According to Phidar Advisory's Q2 mid-quarter Dubai residential research report, shows that residential prices continue to decline in the first six weeks of Q2, compared to Q1-15.
"The ongoing erosion of sale prices is a healthy correction" said Jesse Downs, Managing Director of Phidar Advisory. "The more significant concern is the scale and nature of the upcoming launched and announced projects." she added.
Apartment lease rates decreased a nominal 2.4%, while sale prices decreased 1.5%, marginally tightening yields. Lease rates for single family homes, also referred to as villas, decreased 0.6% and sale prices decreased 2.9%, which pushed up yields slightly.
In the first five months of 2015, apartment transaction volumes were down a modest 1.5%, compared to the same period in 2014. SFH volumes contracted almost 25%, over the same period. This is based on initial transaction data from the Dubai Land Department, which is subject to revision.
The report references income specific supply-demand imbalances. The most vulnerable segment is housing supply with current annual rents of AED 100,000 to AED 160,000 per annum, which could be oversupplied by up to 40% in five years.
"If we consider only under construction and launched projects, the majority of the development pipeline is justified due to sufficient total demand," said Ms. Downs. "However, overbuilding in the mid-high income segment likely will increase competition and lead to supply reordering," she said.

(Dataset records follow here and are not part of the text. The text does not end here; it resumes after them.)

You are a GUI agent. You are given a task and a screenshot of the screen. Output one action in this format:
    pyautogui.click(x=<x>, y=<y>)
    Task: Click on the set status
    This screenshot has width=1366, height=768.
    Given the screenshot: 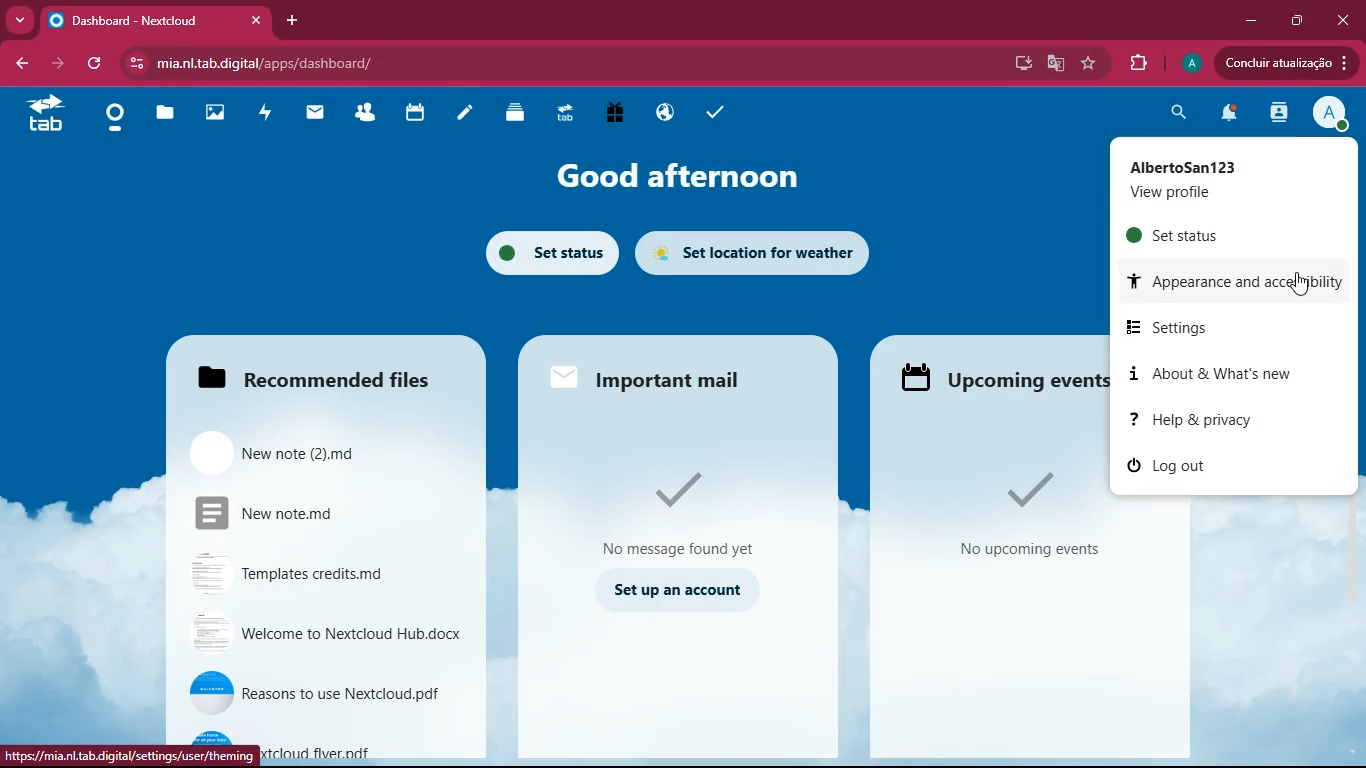 What is the action you would take?
    pyautogui.click(x=546, y=249)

The potential for total market disequilibrium increases significantly when adding announced projects into the supply pipeline. Total market vacancy could reach 11% by 2020. Factor in a healthy frictional vacancy and the total vacancy rate converts to a 7% oversupply.
"There is an opportunity to reposition upcoming products to meet the city's anticipated housing needs," she said. "If current announcements convert into launches, the probability for instability by 2020 will increase significantly," she concluded.